Only one part of the listing is needed: the lines from the one with "Where should I click to: Open" through the last line, copied exactly and free of pictures.
[DATA Boundary: Start]
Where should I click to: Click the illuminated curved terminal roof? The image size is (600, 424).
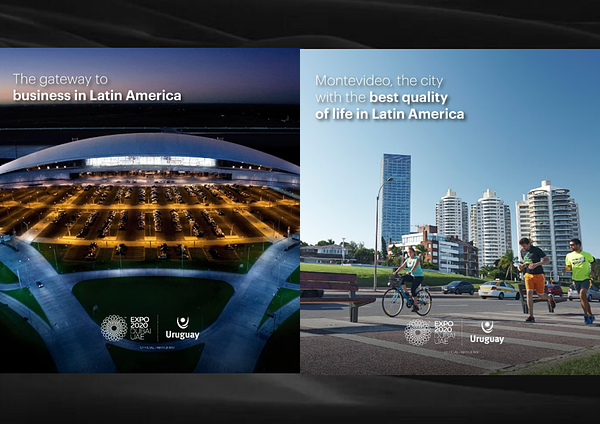click(x=150, y=150)
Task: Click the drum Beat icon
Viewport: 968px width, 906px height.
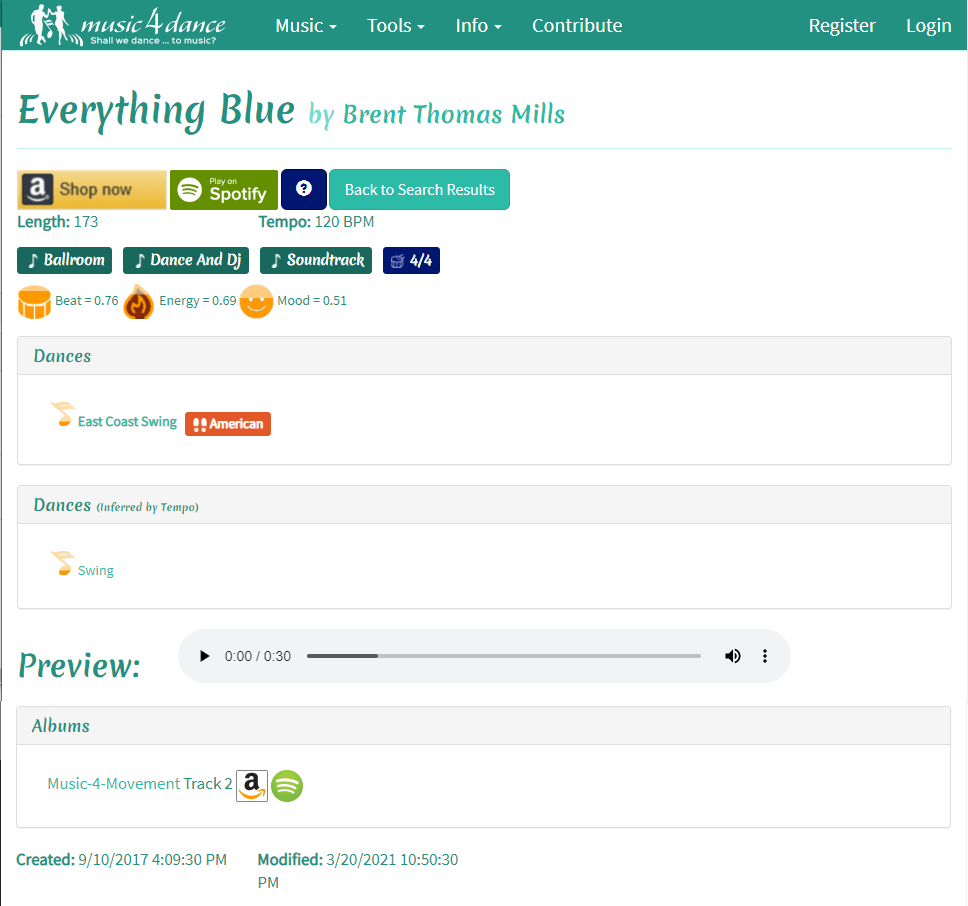Action: [x=34, y=301]
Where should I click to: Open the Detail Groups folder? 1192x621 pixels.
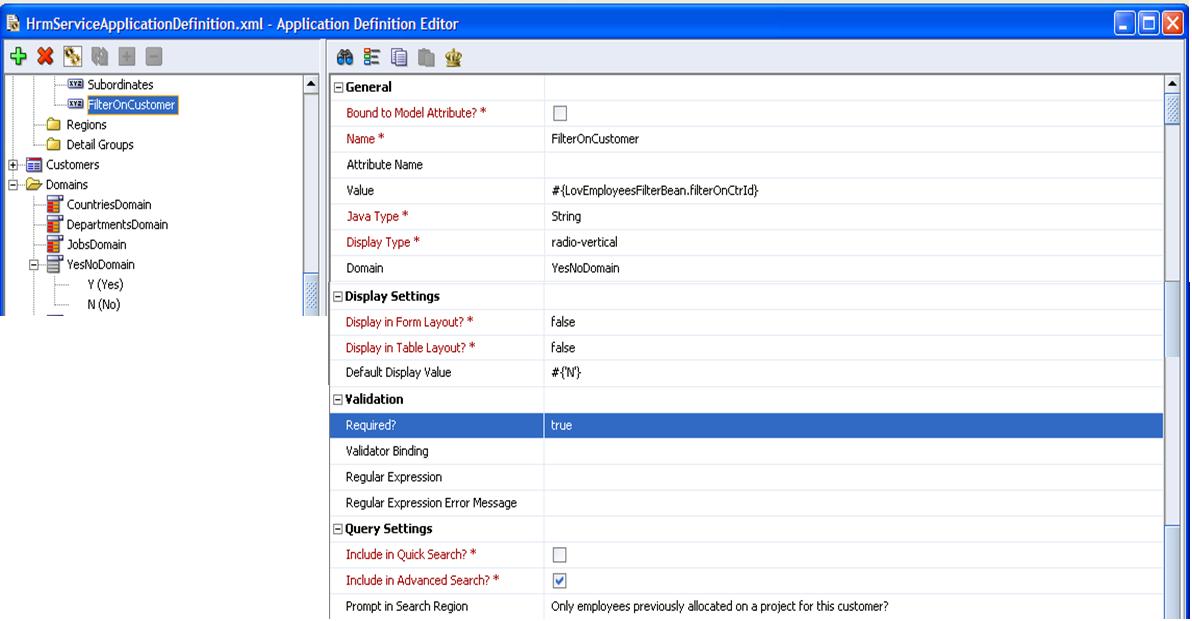click(99, 145)
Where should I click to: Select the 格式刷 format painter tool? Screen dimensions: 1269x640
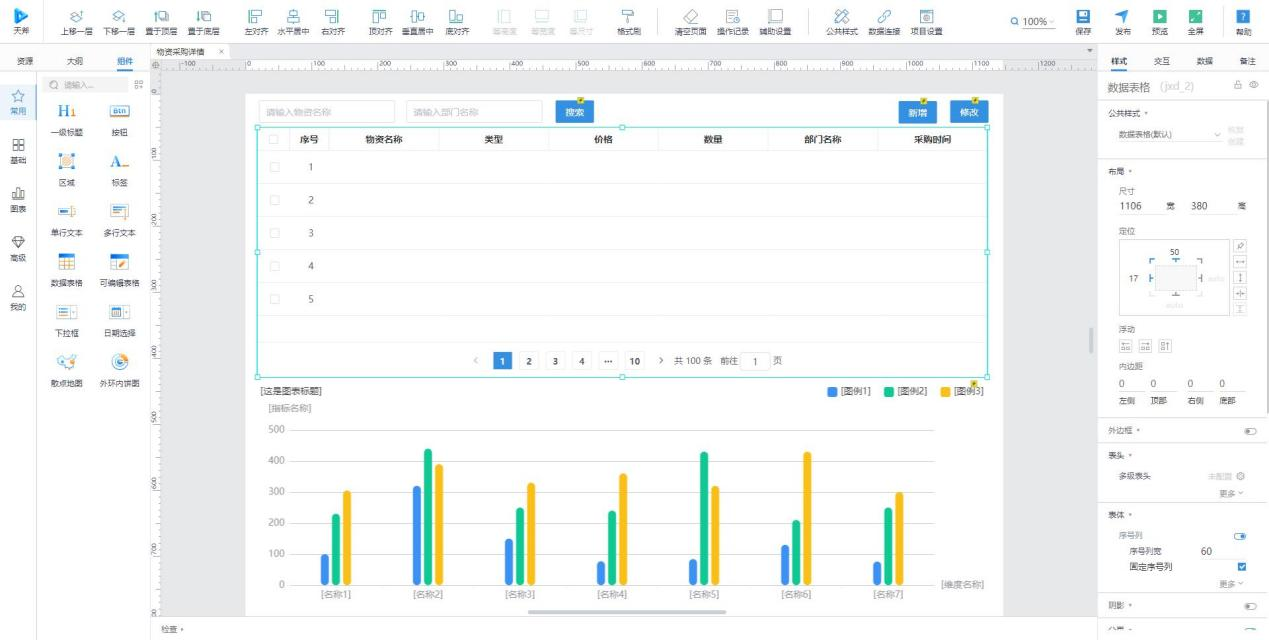628,17
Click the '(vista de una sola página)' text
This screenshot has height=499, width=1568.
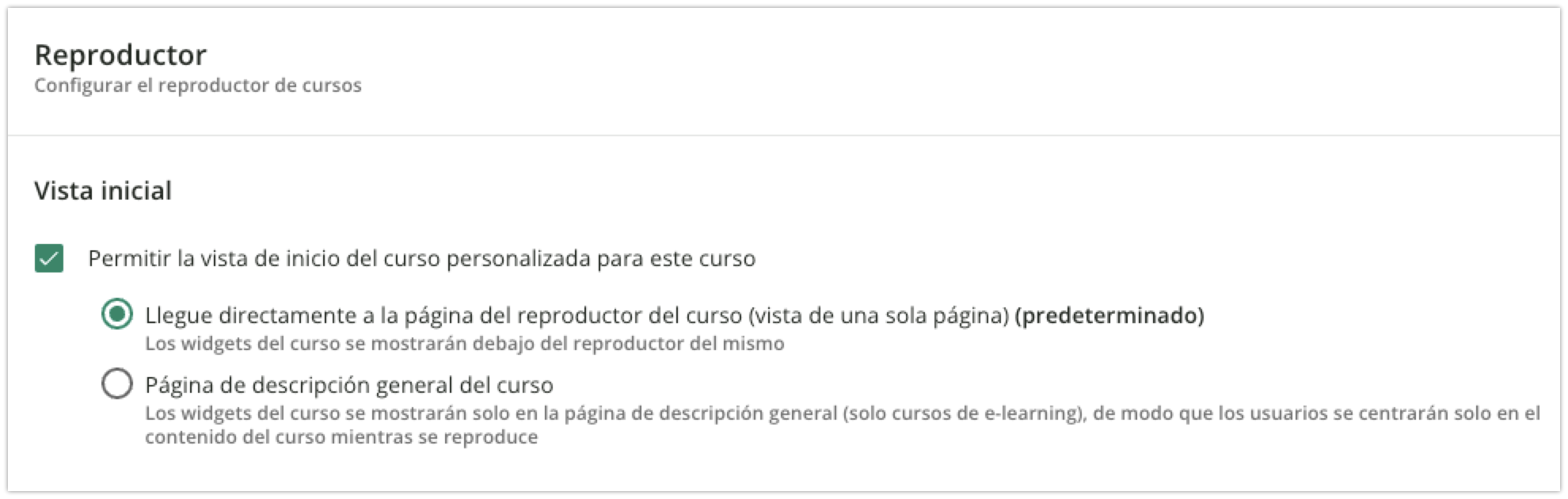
[DATA Boundary: End]
◆ EXERCISE SOLUTION
Where should I click to: Open the Detail Groups folder? 1192x621 pixels.
click(99, 145)
Where should I click to: Select the 格式刷 format painter tool? Screen dimensions: 1269x640
628,17
Click the '(vista de una sola página)' text
This screenshot has height=499, width=1568.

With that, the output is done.